[LAD] [ANNOUNCE] Safe real-time on the desktop by default; Desktop/audio RT developers, read this!

Fernando Lopez-Lezcano nando at ccrma.Stanford.EDU
Tue Jun 23 20:15:05 UTC 2009


On Tue, 2009-06-23 at 15:27 -0400, Paul Davis wrote:
> On Tue, Jun 23, 2009 at 2:50 PM, Fernando
> Lopez-Lezcano<nando at ccrma.stanford.edu> wrote:
> >
> > This is what Lennart wrote in his original announcement:
> >
> >> Why not use cgroups for this? Because it's simply a horrible API, and
> >> using this for media applications has non-obvious consequences on
> >> using cgroups for their originally intended purpose -- which are
> >> containers.
> 
> The problem with this is that the mechanism described there is
> actually not dependent on the use of cgroups at all. It will limit all
> !SCHED_OTHER threads whether they are in a cgroup or not. 

Not my reading of it. The default 100%/95% split will be allocated to
root only (the only entity - this is not a group or a cgroup - that is
there by default). My understanding is that non-root users will not be
able to run realtime unless that is changed from the default (even if
other mechanism allows them to run rt). I don't know how you enable the
whole thing in the first place. 

The document provides two ways of reallocating realtime real state
(configurable at build time), one by uid and the other by using
cgroup's. So, yes, you apparently depend on cgroups to get the
functionality. 

> Moreover,
> its not clear to me how we should take Lennart's assessment "its
> simply a horrible API" when its already been merged into (at least)
> the Fedora kernel and perhaps the mainline one (I have not checked).

Merged != Beautiful :-) I did not want to comment on that part
initially.
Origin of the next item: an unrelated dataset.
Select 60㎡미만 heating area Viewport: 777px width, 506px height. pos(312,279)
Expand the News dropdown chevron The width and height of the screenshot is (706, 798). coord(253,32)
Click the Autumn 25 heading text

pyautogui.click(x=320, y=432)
He does not say "the API is not usable for the purpose at
hand" but rather "it is horrible", which is a subjective thing. It may
be horrible (and that is what it looks like from a brief look at
Documentation/cgroups.txt - try it), but usable. Or may be horrible and
not usable, we don't know. 

> Its already wierd enough to have RLIMIT_RTPRIO and RTKit both capable
> of providing access to !SCHED_OTHER, but when RTKit seems to aiming at
> another target already covered by a small part of the already merged
> cgroup stuff, it gets even wierder.

I don't know enough to comment on this. It could be a "not invented
here" thing, or there could be sound technical reasons (the "non-obvious
consequences" he does not dwell on or explain). 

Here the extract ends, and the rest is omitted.